Il frappa la cage de sa lame et les chassa. Les deux voulurent plus de temps mais Greg ne marchandait plus. Ils partirent donc, Mylon en tête. Il se rongeait l'ongle du pouce droit tout en pensant à comment l'aider, comment tous les aider. Au vu de la lueur de mana qu'il avait repéré, la petite Heli, si c'était bien elle, n'allait pas tenir longtemps. Elio regarda autour d'eux pour confirmer qu'il n'y avait pas trop de gens. Il attrapa alors Mylon par l'épaule pour l'arrêter et lui intimer :
— Je… Ce soir, tu penses à la même chose non ?
— Oui, oui mais… On ne peut pas simplement faire ça comme ça. Tu me l'as rappelé ! Il nous faut un plan, de la discrétion…
— Tu as raison mais il faut vraiment sortir ces deux sœurs de là.
— Que ces deux sœurs ?! s'offusqua Mylon. Et les autres n'ont pas aussi le droit à leur liberté ?
— Ce n'est pas ça mais… Comment veux-tu qu'on s'occupe d'une quarantaine de personnes ? Et ils sont marqués de la Mélusine. Si leur maître donne un ordre alors ils s'en verront obligé par le sort d'obéir.
Merde, merde, merde !
Mylon se rongea plus violemment l'ongle. Comment tous les aider ? Comment fonctionnait ce sort qui pouvait asservir un individu ? Il devait avoir un système pour changer le maître mais cette solution n'était viable, cela ne les libérerait pas à vie de l'emprise du sort. Il eut alors une idée et voulu la confirmer :
— Que se passe-t-il lorsque le maître meurt ?
— Qu-, non, tu ne veux pas quand même ? Non, non, non ! Assassiner quelqu'un n'est pas dans mon code moral. Ce n'est pas pour ça, que j'ai étudié les arts martiaux.
Je vois, tu es vraiment trop bon Elio. Ta réponse m'est déjà plus que suffisante, donc ça fonctionnerait…
— Bien, j'ai une idée Elio. Voilà […]
Il lui raconta alors en détail ce qu'il comptait faire et le rôle que pourrait prendre Elio. En effet, celui-ci ne pouvait directement s'infiltrer même en cachant son visage. Les deux pourraient être les premiers suspectés et ils allaient donc avoir besoin d'un alibi. Si le coupable utilisait la magie, Mylon serait déjà écarté des soupçons puisqu'on le prenait pour un Damné. C'était donc à lui que revenait ce rôle. Celui d'Elio, et bien…
— J'ai besoin que tu attendes à un lieu en particulier, à un lieu public. L'idée serait que j'envoie ceux que je secoure à ta position et que toi, preux guerrier et martial artiste, croisant la route de ces pauvres gens égarés, choisisse de les aider…
— Je vois, pour le sceau de Mélusine ? Comment comptes-tu…

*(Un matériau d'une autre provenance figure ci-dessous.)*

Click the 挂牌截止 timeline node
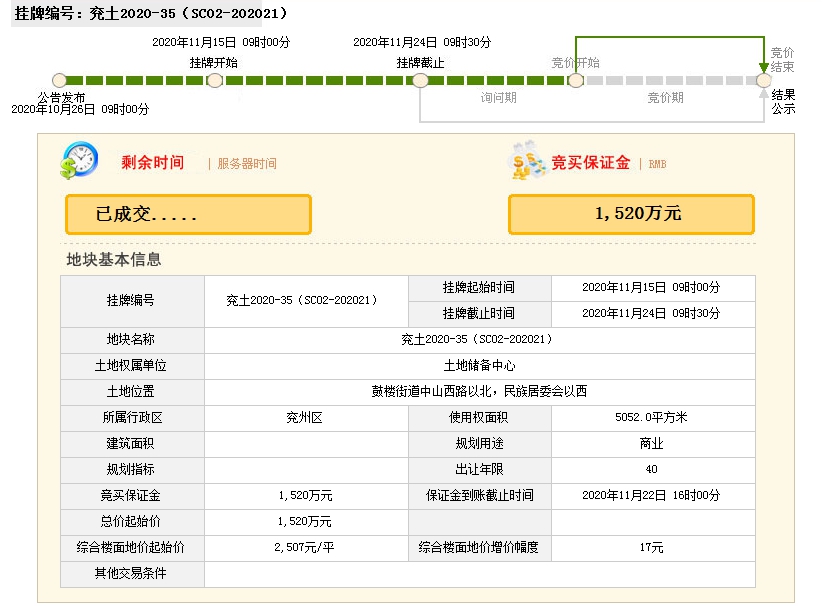This screenshot has height=607, width=826. 420,80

— C'est mon choix, pas le tient, Elio. Je vais me débrouiller.
Elio regarda le sol en serrant des poings. Il ne sut pas vraiment s'il devait l'arrêter… Cela allait contre ses principes mais, pourtant, était-ce la seule solution ? Il lui intima seulement :
— S'il te plaît. Essaye au moins seulement de régler tout cela sans avoir à…
— Je ne suis vraiment entouré que de saints… souffla Mylon. Je vais essayer.

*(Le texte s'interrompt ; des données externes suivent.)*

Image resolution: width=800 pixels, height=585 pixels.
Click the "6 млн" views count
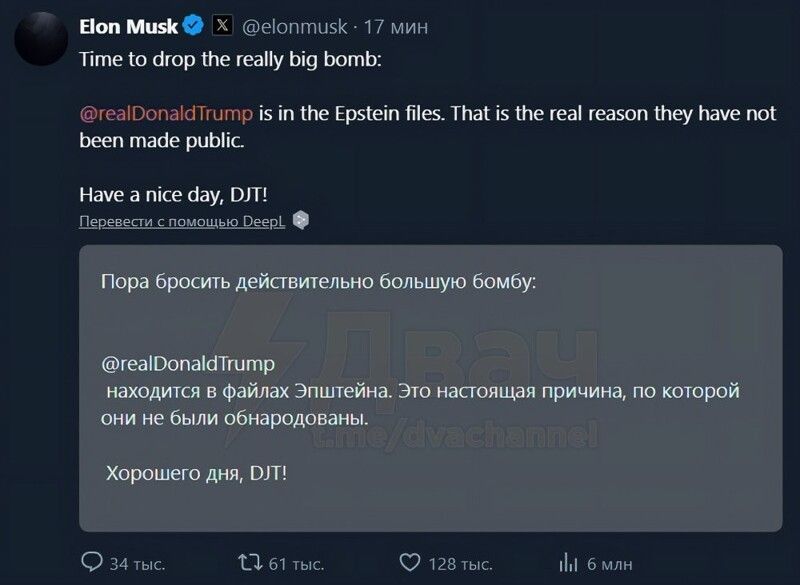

Ils finirent alors leur plan, comme en indiquant le point de rendez-vous entre Elio et les rescapés et surtout, que faire des enfants qui pourraient s'y trouver. Car oui, les sauver voulais dire ne pas simplement les abandonner dans la nature et les deux ne se voyaient pas capable de les prendre sous leur responsabilité. Il y avait peut-être un autre moyen, oui mais… Soit, ils s'occuperaient des conséquences après. Pour le moment, ils se devaient tous deux moralement d'agir. Ils se préparèrent ainsi chacun de leur côté et allaient agir la nuit sans en parler à Adamantine. Ils ne pouvaient ni ne pouvaient l'inclure, avec son statut de noble, le danger aurait été trop grand pour elle.
Allait ainsi commencer cette soirée, celle qui fit trembler l'industrie d'esclavage du Royaume.